Berbagai jenis emas, perak, permata, sutra, dan berbagai jenis kekayaan duniawi lainnya dari Qadisiah dan Madain dibawa oleh kaum Muslimin. Namun, melihat hal itu sayyidina ‘Umar bin Khaththab bukannya tersenyum bahagia. Ia justru menangis penuh kekhawatiran, jangan-jangan harta itu diberikan dengan kemurkaan-Nya.
“Mengapa engkau menangis, wahai Amirul Mukminin? Padahal Allah Ta’ala telah memenangkan agama-Nya dan memberikan kebaikan kepada kaum Mukminin melalui kepemimpinanmu?” tanya Abdurrahman bin ‘Auf yang masyhur akan kedermawanannya.
“Tidak, Demi Allah. Ini bukanlah kebaikan yang murni dan sejati,” Sanggah ‘Umar.
“Jika ini merupakan puncak kebaikan, maka Abu Bakar lebih berhak mendapatkanya daripada aku,” Jelas ‘Umar.

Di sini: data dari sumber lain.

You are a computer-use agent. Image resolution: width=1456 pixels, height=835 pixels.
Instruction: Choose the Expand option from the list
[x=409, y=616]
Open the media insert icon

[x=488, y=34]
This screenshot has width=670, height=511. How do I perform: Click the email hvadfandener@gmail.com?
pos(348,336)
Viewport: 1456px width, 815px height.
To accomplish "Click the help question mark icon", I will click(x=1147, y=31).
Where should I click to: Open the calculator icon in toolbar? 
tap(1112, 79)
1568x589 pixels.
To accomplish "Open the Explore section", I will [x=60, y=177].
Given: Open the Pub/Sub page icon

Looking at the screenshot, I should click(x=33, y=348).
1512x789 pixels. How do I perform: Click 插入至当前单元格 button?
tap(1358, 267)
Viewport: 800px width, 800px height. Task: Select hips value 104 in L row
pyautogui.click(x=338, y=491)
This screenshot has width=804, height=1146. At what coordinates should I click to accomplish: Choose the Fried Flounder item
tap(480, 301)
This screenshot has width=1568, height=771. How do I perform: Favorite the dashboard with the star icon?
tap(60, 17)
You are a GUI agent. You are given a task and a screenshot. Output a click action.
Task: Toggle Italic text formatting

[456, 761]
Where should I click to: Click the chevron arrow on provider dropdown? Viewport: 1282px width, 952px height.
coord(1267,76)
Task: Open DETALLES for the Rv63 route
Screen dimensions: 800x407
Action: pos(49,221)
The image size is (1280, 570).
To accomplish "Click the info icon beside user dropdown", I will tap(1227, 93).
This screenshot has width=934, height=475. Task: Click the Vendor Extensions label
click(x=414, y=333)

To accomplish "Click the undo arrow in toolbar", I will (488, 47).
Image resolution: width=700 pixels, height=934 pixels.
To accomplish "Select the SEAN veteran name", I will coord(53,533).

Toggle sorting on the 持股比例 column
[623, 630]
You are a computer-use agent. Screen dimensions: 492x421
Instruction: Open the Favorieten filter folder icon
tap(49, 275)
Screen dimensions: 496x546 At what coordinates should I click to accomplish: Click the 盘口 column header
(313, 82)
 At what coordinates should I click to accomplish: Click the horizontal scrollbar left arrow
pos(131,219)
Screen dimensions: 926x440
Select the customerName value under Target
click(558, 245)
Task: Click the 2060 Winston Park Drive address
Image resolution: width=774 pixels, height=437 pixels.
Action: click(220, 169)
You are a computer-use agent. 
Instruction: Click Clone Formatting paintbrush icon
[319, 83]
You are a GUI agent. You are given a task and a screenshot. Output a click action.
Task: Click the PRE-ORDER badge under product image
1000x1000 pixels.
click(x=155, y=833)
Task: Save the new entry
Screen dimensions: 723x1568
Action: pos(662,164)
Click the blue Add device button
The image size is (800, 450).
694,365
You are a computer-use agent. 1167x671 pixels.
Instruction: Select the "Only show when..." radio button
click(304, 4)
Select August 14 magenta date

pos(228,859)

“Dan jika ini merupakan puncak kebaikan, sudah pasti Rasulullah Shallallahu ‘Alaihi Wa sallam lebih berhak mendapatkannya-pada masanya-daripada masa kami.”
Dengan tetap bersimbah air mata sedih dan khawatir, sayyidina ‘Umar bin Khaththab memuji seluruh pasukan dan panglima yang telah memenangkan jihad dan membawa harta rampasan secara utuh.
Ujarnya, “Betapa amanahnya pasukan ini. Dan betapa amanahnya pula panglimanya, Sa’ad bin Abi Waqqash.”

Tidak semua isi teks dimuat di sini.